### [Excerpted data]
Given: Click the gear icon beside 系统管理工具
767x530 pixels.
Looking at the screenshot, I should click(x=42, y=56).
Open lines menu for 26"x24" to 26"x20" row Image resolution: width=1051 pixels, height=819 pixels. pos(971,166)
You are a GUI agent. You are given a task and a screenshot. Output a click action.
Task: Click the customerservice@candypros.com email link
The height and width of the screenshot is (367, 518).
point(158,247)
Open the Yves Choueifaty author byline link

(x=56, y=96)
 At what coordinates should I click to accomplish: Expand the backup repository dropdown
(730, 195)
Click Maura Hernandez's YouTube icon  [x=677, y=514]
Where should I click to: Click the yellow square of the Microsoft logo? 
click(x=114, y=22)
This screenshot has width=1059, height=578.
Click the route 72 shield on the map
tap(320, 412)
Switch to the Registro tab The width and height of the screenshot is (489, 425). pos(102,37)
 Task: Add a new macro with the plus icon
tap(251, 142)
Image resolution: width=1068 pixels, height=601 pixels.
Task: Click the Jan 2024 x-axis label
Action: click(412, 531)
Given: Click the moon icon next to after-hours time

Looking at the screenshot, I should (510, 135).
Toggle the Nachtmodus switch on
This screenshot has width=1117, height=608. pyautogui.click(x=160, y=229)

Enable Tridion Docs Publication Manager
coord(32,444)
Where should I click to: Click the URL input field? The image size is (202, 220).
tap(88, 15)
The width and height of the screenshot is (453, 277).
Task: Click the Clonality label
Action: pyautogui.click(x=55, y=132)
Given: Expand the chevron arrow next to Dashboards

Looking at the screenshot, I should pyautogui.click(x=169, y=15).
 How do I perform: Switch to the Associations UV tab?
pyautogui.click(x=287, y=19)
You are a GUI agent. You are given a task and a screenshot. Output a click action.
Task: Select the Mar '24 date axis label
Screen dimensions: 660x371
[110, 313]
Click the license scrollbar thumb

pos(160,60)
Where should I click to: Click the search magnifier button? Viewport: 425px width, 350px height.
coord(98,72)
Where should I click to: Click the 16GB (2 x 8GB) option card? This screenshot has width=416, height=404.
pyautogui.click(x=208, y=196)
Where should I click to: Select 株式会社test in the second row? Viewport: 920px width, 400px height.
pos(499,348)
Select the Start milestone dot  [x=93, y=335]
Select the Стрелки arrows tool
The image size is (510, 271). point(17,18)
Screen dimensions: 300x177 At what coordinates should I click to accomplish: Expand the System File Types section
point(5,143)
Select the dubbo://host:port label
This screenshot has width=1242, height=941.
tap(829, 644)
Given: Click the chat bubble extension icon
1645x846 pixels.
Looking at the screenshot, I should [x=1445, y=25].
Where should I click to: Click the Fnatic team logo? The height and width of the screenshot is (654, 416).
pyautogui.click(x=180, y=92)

### [Requirements]
Rewrite the stretch from "Given: Click the chat bubble extension icon" through the end of the items with "chat bubble" swapped for "speech bubble", leaving every other character of those lines untouched.

### [Response to the task]
Given: Click the speech bubble extension icon
1645x846 pixels.
Looking at the screenshot, I should [x=1445, y=25].
Where should I click to: Click the Fnatic team logo? The height and width of the screenshot is (654, 416).
pyautogui.click(x=180, y=92)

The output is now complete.